| YOUR TASK |
Please give back the listing exactly as it reads.

| SOURCE DATA |
—————

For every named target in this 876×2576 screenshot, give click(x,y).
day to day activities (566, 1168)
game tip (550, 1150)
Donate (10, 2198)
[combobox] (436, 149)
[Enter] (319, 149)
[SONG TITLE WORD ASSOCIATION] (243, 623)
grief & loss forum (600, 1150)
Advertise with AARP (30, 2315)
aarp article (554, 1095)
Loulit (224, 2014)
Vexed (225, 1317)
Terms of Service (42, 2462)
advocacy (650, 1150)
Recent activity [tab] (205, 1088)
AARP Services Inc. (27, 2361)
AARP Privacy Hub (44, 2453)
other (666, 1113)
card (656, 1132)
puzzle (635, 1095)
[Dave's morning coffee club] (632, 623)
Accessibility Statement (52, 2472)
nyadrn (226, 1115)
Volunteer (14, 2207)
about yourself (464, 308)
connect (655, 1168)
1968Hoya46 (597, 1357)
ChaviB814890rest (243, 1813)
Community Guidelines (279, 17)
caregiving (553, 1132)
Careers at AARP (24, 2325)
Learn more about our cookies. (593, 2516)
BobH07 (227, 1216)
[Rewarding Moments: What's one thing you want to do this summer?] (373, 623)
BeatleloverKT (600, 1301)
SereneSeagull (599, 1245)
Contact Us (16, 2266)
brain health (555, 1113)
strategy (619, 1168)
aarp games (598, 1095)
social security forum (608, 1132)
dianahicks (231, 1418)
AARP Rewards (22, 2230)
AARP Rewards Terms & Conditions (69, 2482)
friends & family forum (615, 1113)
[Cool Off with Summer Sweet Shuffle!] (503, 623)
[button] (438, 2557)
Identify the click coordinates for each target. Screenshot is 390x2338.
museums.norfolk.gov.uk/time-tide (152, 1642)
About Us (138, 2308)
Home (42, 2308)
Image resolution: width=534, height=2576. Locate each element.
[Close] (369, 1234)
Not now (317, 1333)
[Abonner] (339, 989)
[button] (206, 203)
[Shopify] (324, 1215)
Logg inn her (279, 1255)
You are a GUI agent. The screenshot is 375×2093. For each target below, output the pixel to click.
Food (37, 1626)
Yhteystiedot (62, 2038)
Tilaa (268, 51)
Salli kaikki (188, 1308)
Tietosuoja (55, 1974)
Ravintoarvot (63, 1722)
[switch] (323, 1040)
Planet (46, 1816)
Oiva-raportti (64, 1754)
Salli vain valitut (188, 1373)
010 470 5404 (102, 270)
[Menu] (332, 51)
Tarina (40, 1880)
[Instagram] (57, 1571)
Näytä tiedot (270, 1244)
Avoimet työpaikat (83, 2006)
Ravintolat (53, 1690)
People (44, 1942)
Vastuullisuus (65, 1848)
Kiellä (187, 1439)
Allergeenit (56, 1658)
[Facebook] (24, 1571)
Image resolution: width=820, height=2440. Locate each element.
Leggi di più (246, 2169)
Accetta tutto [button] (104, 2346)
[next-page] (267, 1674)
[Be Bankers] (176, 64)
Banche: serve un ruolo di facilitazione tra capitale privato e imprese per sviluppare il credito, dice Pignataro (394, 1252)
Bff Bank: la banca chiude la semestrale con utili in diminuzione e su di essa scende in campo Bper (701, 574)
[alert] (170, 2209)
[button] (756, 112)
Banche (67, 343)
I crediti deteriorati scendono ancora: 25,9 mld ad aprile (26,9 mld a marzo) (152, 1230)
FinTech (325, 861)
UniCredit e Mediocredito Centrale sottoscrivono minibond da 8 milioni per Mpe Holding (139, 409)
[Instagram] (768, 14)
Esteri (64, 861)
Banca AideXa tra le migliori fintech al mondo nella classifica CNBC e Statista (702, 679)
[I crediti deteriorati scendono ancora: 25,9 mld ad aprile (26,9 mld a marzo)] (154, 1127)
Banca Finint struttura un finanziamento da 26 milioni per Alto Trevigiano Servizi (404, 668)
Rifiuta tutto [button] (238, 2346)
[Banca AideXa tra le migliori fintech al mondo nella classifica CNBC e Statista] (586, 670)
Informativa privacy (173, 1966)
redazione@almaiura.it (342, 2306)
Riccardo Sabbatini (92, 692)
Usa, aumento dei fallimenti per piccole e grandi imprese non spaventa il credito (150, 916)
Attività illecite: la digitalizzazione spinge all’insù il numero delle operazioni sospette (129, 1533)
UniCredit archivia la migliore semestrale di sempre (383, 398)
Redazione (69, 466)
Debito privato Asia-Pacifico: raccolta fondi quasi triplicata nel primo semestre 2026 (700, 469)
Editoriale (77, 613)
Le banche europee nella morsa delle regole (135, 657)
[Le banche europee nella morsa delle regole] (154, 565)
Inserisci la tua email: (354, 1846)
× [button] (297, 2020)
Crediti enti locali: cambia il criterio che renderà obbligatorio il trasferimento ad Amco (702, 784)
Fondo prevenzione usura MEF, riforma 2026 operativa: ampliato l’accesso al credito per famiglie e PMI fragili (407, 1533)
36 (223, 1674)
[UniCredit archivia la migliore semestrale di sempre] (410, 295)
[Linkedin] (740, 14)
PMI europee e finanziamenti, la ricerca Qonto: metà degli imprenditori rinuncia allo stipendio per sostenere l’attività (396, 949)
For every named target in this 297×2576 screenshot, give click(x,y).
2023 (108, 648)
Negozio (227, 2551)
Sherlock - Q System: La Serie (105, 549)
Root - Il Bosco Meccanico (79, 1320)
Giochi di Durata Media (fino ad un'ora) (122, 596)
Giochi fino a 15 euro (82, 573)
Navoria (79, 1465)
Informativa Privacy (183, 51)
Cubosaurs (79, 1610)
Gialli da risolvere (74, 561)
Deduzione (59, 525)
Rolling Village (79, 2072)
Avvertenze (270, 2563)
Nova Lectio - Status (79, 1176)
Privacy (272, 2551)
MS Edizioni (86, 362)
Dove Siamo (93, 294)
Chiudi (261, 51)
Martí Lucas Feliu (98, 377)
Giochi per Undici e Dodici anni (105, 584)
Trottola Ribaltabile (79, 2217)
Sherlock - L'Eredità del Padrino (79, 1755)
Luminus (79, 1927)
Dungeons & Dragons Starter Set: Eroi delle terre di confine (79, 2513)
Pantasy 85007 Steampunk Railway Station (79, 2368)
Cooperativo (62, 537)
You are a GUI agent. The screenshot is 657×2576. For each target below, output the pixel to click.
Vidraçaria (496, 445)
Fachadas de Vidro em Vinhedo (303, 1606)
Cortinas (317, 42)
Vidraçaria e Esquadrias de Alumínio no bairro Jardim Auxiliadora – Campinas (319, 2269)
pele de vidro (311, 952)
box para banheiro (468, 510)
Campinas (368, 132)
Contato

—————

| SOLUTION FOR THIS PROBLEM |
For every named target in this 876×2576 screenshot, give click(x,y).
day to day activities (566, 1168)
game tip (550, 1150)
Donate (10, 2198)
[combobox] (436, 149)
[Enter] (319, 149)
[SONG TITLE WORD ASSOCIATION] (243, 623)
grief & loss forum (600, 1150)
Advertise with AARP (30, 2315)
aarp article (554, 1095)
Loulit (224, 2014)
Vexed (225, 1317)
Terms of Service (42, 2462)
advocacy (650, 1150)
Recent activity [tab] (205, 1088)
AARP Services Inc. (27, 2361)
AARP Privacy Hub (44, 2453)
other (666, 1113)
card (656, 1132)
puzzle (635, 1095)
[Dave's morning coffee club] (632, 623)
Accessibility Statement (52, 2472)
nyadrn (226, 1115)
Volunteer (14, 2207)
about yourself (464, 308)
connect (655, 1168)
1968Hoya46 (597, 1357)
ChaviB814890rest (243, 1813)
Community Guidelines (279, 17)
caregiving (553, 1132)
Careers at AARP (24, 2325)
Learn more about our cookies. (593, 2516)
BobH07 (227, 1216)
[Rewarding Moments: What's one thing you want to do this summer?] (373, 623)
BeatleloverKT (600, 1301)
SereneSeagull (599, 1245)
Contact Us (16, 2266)
brain health (555, 1113)
strategy (619, 1168)
aarp games (598, 1095)
social security forum (608, 1132)
dianahicks (231, 1418)
AARP Rewards (22, 2230)
AARP Rewards Terms & Conditions (69, 2482)
friends & family forum (615, 1113)
[Cool Off with Summer Sweet Shuffle!] (503, 623)
[button] (438, 2557)
Identify the click coordinates for each target. Screenshot is 390x2338.
museums.norfolk.gov.uk/time-tide (152, 1642)
About Us (138, 2308)
Home (42, 2308)
Image resolution: width=534, height=2576. Locate each element.
[Close] (369, 1234)
Not now (317, 1333)
[Abonner] (339, 989)
[button] (206, 203)
[Shopify] (324, 1215)
Logg inn her (279, 1255)
You are a GUI agent. The screenshot is 375×2093. For each target below, output the pixel to click.
Food (37, 1626)
Yhteystiedot (62, 2038)
Tilaa (268, 51)
Salli kaikki (188, 1308)
Tietosuoja (55, 1974)
Ravintoarvot (63, 1722)
[switch] (323, 1040)
Planet (46, 1816)
Oiva-raportti (64, 1754)
Salli vain valitut (188, 1373)
010 470 5404 (102, 270)
[Menu] (332, 51)
Tarina (40, 1880)
[Instagram] (57, 1571)
Näytä tiedot (270, 1244)
Avoimet työpaikat (83, 2006)
Ravintolat (53, 1690)
People (44, 1942)
Vastuullisuus (65, 1848)
Kiellä (187, 1439)
Allergeenit (56, 1658)
[Facebook] (24, 1571)
Image resolution: width=820, height=2440. Locate each element.
Leggi di più (246, 2169)
Accetta tutto [button] (104, 2346)
[next-page] (267, 1674)
[Be Bankers] (176, 64)
Banche: serve un ruolo di facilitazione tra capitale privato e imprese per sviluppare il credito, dice Pignataro (394, 1252)
Bff Bank: la banca chiude la semestrale con utili in diminuzione e su di essa scende in campo Bper (701, 574)
[alert] (170, 2209)
[button] (756, 112)
Banche (67, 343)
I crediti deteriorati scendono ancora: 25,9 mld ad aprile (26,9 mld a marzo) (152, 1230)
FinTech (325, 861)
UniCredit e Mediocredito Centrale sottoscrivono minibond da 8 milioni per Mpe Holding (139, 409)
[Instagram] (768, 14)
Esteri (64, 861)
Banca AideXa tra le migliori fintech al mondo nella classifica CNBC e Statista (702, 679)
[I crediti deteriorati scendono ancora: 25,9 mld ad aprile (26,9 mld a marzo)] (154, 1127)
Banca Finint struttura un finanziamento da 26 milioni per Alto Trevigiano Servizi (404, 668)
Rifiuta tutto [button] (238, 2346)
[Banca AideXa tra le migliori fintech al mondo nella classifica CNBC e Statista] (586, 670)
Informativa privacy (173, 1966)
redazione@almaiura.it (342, 2306)
Riccardo Sabbatini (92, 692)
Usa, aumento dei fallimenti per piccole e grandi imprese non spaventa il credito (150, 916)
Attività illecite: la digitalizzazione spinge all’insù il numero delle operazioni sospette (129, 1533)
UniCredit archivia la migliore semestrale di sempre (383, 398)
Redazione (69, 466)
Debito privato Asia-Pacifico: raccolta fondi quasi triplicata nel primo semestre 2026 (700, 469)
Editoriale (77, 613)
Le banche europee nella morsa delle regole (135, 657)
[Le banche europee nella morsa delle regole] (154, 565)
Inserisci la tua email: (354, 1846)
× [button] (297, 2020)
Crediti enti locali: cambia il criterio che renderà obbligatorio il trasferimento ad Amco (702, 784)
Fondo prevenzione usura MEF, riforma 2026 operativa: ampliato l’accesso al credito per famiglie e PMI fragili (407, 1533)
36 (223, 1674)
[UniCredit archivia la migliore semestrale di sempre] (410, 295)
[Linkedin] (740, 14)
PMI europee e finanziamenti, la ricerca Qonto: metà degli imprenditori rinuncia allo stipendio per sostenere l’attività (396, 949)
For every named target in this 297×2576 screenshot, give click(x,y).
2023 (108, 648)
Negozio (227, 2551)
Sherlock - Q System: La Serie (105, 549)
Root - Il Bosco Meccanico (79, 1320)
Giochi di Durata Media (fino ad un'ora) (122, 596)
Giochi fino a 15 euro (82, 573)
Navoria (79, 1465)
Informativa Privacy (183, 51)
Cubosaurs (79, 1610)
Gialli da risolvere (74, 561)
Deduzione (59, 525)
Rolling Village (79, 2072)
Avvertenze (270, 2563)
Nova Lectio - Status (79, 1176)
Privacy (272, 2551)
MS Edizioni (86, 362)
Dove Siamo (93, 294)
Chiudi (261, 51)
Martí Lucas Feliu (98, 377)
Giochi per Undici e Dodici anni (105, 584)
Trottola Ribaltabile (79, 2217)
Sherlock - L'Eredità del Padrino (79, 1755)
Luminus (79, 1927)
Dungeons & Dragons Starter Set: Eroi delle terre di confine (79, 2513)
Pantasy 85007 Steampunk Railway Station (79, 2368)
Cooperativo (62, 537)
You are a GUI agent. The screenshot is 657×2576. For each target below, output the pixel to click.
Vidraçaria (496, 445)
Fachadas de Vidro em Vinhedo (303, 1606)
Cortinas (317, 42)
Vidraçaria e Esquadrias de Alumínio no bairro Jardim Auxiliadora – Campinas (319, 2269)
pele de vidro (311, 952)
box para banheiro (468, 510)
Campinas (368, 132)
Contato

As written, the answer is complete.